Pumpkin Banana Mini Muffins
With a little bit of recipe tweaking, muffins can be become nutrient-packed snacks or healthy breakfast options. To improve on the typical muffin recipes, make substitutions with whole wheat flour and almond meal. Whole wheat flour is higher in fiber and takes longer to digest, so you feel fuller longer. Almond meal is from blanched whole almonds. If the recipe calls for sugar, reduce it by half or add a banana instead. Bananas add natural sweetness and provide valuable potassium. You could also try coconut palm sugar instead of brown sugar, which has a 1:1 ratio. It is very low on the glycemic index with loads more vitamins and minerals than white sugar. It also is an all natural sweetener that has not been processed or refined. If a recipe calls for oil substitute apple sauce or make sure to use coconut oil to reduce the overall calories from unnecessary fats. Here’s a great Pumpkin Banana Mini Muffins recipe to try for you and your family.
Keep muffins stored in freezer and or refrigerator to maintain their freshness.
2 cups whole wheat flour
3/4 cup almond meal
1/2 cup coconut palm sugar (or add 3rd banana)
1 tsp baking powder
1/2 tsp baking soda
1 tsp cinnamon
1 tsp pumpkin pie spice
2 bananas, mashed
1 cup organic pumpkin puree
1/4 cup coconut oil (or applesauce)
1 tsp vanilla extract
3/4 cup chocolate chips (opt)
Preheat oven to 350 degrees. Spray muffin tins with baking spray and fill empty cups with water. Set aside
In a large bowl, whisk together the flours, sugar, baking powder, baking soda, cinnamon, and pumpkin pie spice.

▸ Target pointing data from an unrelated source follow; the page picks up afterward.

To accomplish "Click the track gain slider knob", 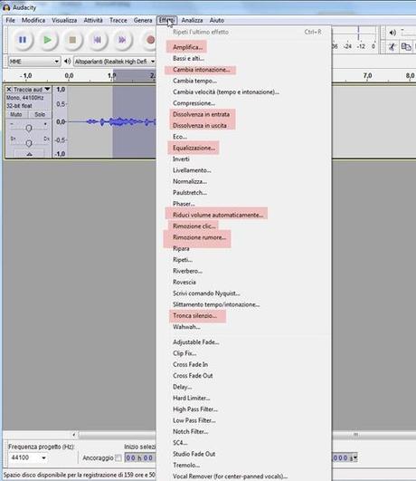I will tap(29, 129).
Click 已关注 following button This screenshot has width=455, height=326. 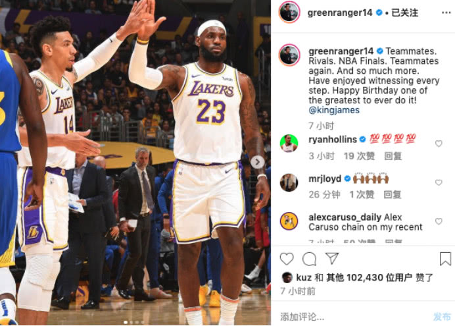(x=405, y=13)
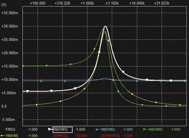Click the -1.006 delta voltage value
Screen dimensions: 189x138
pyautogui.click(x=127, y=135)
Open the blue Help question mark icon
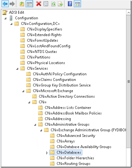Viewport: 132px width, 168px height. coord(70,4)
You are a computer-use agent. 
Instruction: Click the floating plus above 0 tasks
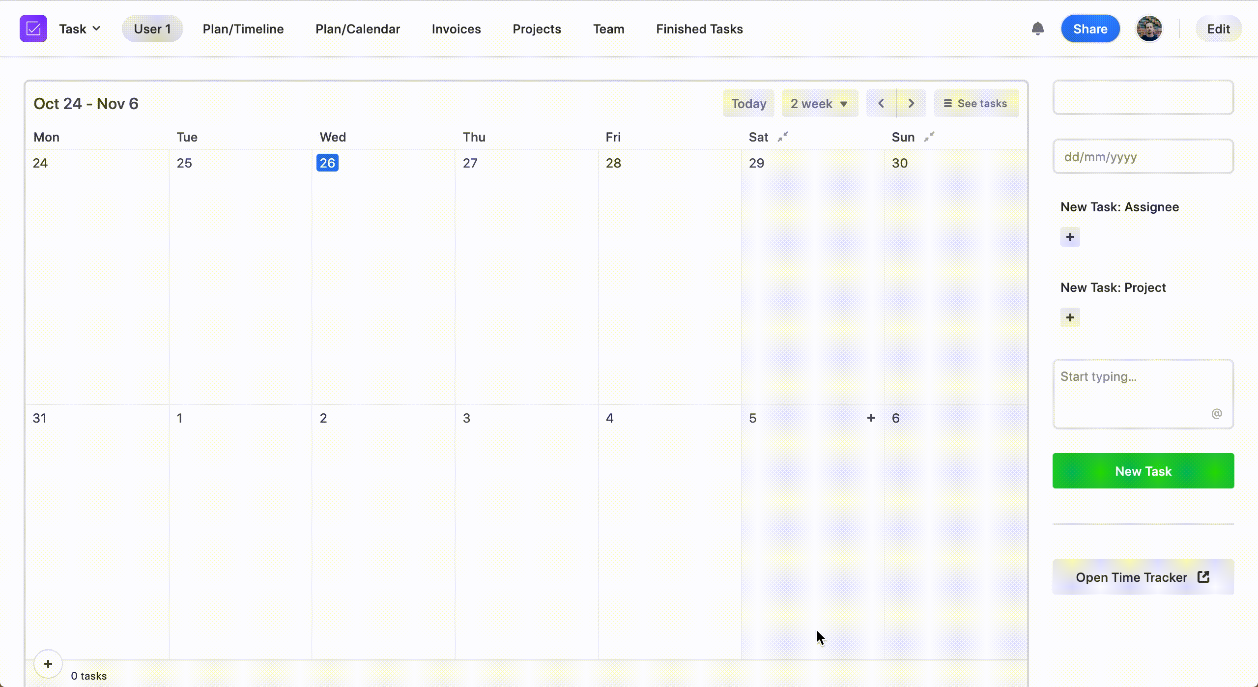tap(48, 664)
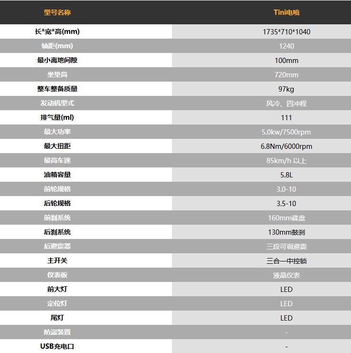Click the 液晶仪表 dashboard value
This screenshot has height=353, width=351.
287,275
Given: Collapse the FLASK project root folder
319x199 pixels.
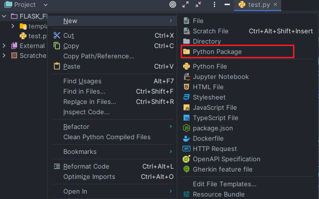Looking at the screenshot, I should (4, 16).
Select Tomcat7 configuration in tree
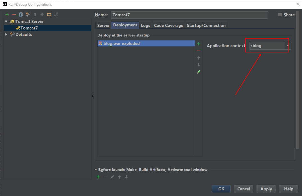The height and width of the screenshot is (196, 302). point(29,28)
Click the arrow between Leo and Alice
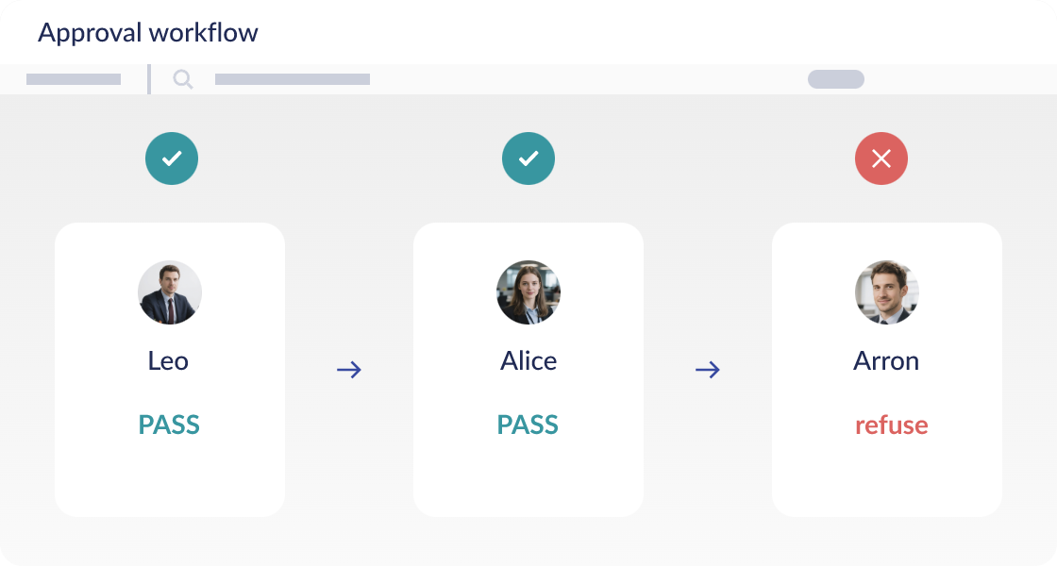Image resolution: width=1057 pixels, height=566 pixels. coord(349,370)
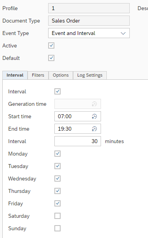Viewport: 148px width, 238px height.
Task: Click the End time field showing 19:30
Action: [78, 129]
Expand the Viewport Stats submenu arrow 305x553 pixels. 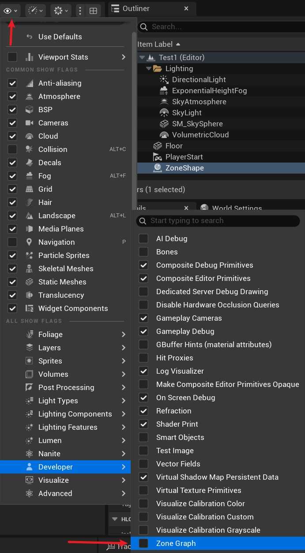[124, 57]
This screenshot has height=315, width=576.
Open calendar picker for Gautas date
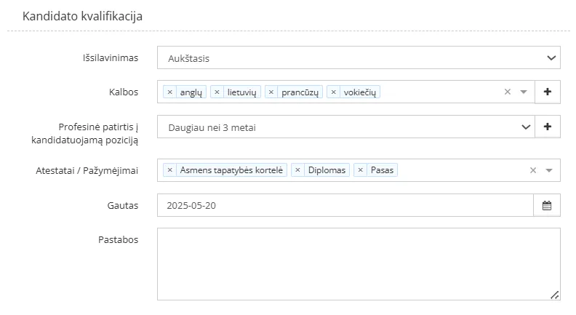coord(547,205)
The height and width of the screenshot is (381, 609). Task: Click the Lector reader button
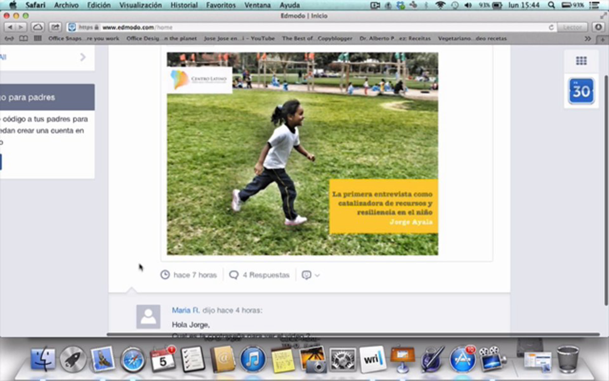[572, 27]
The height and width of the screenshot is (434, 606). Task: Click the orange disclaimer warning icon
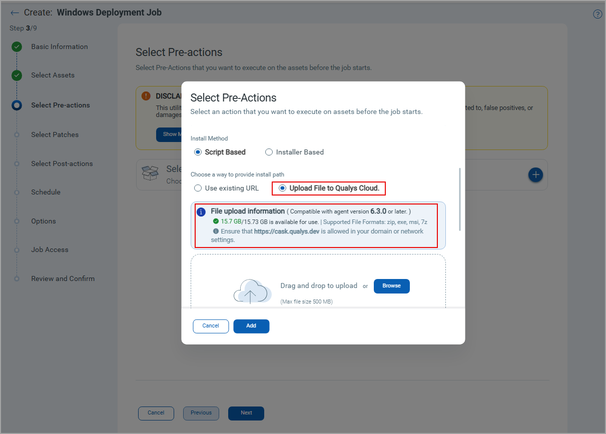[146, 96]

In a separate bowl, whisk the bananas, pumpkin, oil, eggs and vanilla, until well-blended.
Add banana mixture to flour mixture, gently folding in chocolate chips until combined.
Divide mixture evenly among prepared muffin cups.
Bake for 11 to 13 minutes for mini muffins/ 13 to 15 minutes for standard muffins, or until a toothpick inserted in the center comes out clean.